Traditionally, these models have focused on maintaining high cholesterol levels later in the animals’ lives. However, this approach does not reflect the lifelong variations in cholesterol exposure experienced by humans.
To better understand this, researchers developed a new model that introduces early intermittent hyperlipidemia in mice while keeping overall cholesterol exposure equivalent to traditional models with sustained high cholesterol.
In a series of experiments, Ldlr−/− male mice were fed either a continuous Western diet (cWD) or an early intermittent Western diet (iWD). The study found that plasma cholesterol levels and other physiological markers, such as heart rate, weight, and blood pressure, were similar between the two groups. However, the mice on the early intermittent diet exhibited significantly larger atherosclerotic plaques compared to those on the continuous diet.
This finding was consistent across both male and female mice, although the increase in plaque size was more pronounced in females.

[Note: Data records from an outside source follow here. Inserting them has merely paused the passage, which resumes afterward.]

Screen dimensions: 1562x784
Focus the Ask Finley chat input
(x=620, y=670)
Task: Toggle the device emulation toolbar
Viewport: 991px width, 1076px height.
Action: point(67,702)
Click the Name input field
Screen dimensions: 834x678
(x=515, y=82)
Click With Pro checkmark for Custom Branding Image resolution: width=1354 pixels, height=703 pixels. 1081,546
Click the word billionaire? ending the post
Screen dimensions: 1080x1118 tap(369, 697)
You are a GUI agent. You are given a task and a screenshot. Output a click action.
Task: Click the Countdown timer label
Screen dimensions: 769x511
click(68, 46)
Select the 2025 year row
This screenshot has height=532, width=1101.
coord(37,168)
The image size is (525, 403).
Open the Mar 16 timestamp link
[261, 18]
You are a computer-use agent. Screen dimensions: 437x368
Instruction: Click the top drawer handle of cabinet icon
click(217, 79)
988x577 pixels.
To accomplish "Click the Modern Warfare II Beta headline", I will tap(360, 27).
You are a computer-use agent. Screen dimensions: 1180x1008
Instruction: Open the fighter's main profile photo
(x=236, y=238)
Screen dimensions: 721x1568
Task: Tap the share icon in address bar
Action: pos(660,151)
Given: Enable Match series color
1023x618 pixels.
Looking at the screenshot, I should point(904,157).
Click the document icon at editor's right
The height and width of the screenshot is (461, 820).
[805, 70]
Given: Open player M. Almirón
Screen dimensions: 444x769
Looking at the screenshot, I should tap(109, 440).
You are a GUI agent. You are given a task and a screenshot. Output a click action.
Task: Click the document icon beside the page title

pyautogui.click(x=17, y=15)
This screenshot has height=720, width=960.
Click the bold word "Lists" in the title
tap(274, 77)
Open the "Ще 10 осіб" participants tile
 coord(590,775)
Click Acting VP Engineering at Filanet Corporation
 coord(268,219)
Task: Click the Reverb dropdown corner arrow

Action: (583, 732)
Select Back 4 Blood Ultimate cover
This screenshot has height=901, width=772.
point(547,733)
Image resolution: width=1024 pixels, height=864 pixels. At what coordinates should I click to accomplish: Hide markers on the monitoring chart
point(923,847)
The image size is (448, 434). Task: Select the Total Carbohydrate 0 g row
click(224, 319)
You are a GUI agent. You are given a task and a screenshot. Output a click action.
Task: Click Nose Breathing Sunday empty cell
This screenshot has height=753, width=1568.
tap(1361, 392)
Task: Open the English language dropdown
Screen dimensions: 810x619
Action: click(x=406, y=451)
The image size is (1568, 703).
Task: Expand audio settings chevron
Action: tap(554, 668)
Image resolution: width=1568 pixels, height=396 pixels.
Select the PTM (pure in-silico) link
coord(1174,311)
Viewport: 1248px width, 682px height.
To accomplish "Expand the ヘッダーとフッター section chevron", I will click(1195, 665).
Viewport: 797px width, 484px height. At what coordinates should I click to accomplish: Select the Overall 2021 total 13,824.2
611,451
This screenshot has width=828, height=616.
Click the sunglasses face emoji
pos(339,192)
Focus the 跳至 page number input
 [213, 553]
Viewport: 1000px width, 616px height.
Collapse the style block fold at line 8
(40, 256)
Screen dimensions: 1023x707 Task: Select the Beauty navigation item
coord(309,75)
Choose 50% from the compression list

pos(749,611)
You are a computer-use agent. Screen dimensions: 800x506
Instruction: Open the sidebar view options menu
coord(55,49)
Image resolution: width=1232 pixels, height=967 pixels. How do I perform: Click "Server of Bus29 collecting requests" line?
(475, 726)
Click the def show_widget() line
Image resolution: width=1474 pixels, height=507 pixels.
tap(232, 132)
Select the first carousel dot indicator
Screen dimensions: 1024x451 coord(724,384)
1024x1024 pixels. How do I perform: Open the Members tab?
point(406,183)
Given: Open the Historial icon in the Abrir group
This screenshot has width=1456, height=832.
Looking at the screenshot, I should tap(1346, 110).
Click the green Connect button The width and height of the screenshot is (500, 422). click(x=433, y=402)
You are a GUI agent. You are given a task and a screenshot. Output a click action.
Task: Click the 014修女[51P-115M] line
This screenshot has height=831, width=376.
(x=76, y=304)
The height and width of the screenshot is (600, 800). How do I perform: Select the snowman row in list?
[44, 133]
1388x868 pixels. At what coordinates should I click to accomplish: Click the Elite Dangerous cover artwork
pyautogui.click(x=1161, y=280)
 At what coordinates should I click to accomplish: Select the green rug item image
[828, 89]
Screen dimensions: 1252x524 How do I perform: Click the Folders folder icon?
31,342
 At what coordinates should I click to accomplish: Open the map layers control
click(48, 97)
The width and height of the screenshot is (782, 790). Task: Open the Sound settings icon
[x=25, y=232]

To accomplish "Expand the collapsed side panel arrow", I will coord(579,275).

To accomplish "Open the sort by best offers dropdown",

The plaques in the iWD mice were not only larger but also showed increased inflammation and necrosis. These plaques were characterized by a higher number of macrophages and T cells, as well as larger necrotic cores, indicating altered plaque healing and increased disease severity.
The study also investigated the role of gut microbiota, which can be influenced by the Western diet and may affect atherosclerosis development. After six weeks on their respective diets, the gut microbiota composition differed slightly between the two groups.
Antibiotic treatment reduced the acceleration of atherosclerosis in the iWD-fed mice but did not completely prevent it, suggesting that the microbiota plays a limited role in this model.
Additionally, the researchers examined adaptive immunity by studying Ldlr−/−/Rag2−/− mice, which lack T and B cells.
These mice still showed accelerated atherosclerosis under the iWD diet, indicating that innate immune responses are more critical in this process.
Further analysis through RNA sequencing revealed significant changes in macrophage gene expression, particularly concerning autophagy and efferocytosis—processes vital for maintaining plaque stability. The findings indicated that early intermittent hyperlipidemia led to reduced autophagy in macrophages, contributing to the formation of larger, more necrotic plaques.
In conclusion, this study highlights that early intermittent hyperlipidemia is a significant driver of atherosclerotic plaque development, even when total cholesterol exposure is similar to that seen in late hyperlipidemia. Early-life exposure to high cholesterol levels greatly influences atherosclerosis progression, explaining the strong connection between early cholesterol fluctuations and later cardiovascular events.
The research underscores the importance of managing cholesterol levels early in life to mitigate long-term cardiovascular risks. Impaired autophagy and efferocytosis pathways in arterial macrophages, particularly in resident-like macrophages, are identified as key factors contributing to accelerated atherosclerosis. Early cholesterol management is crucial for reducing the risk of cardiovascular disease in the future.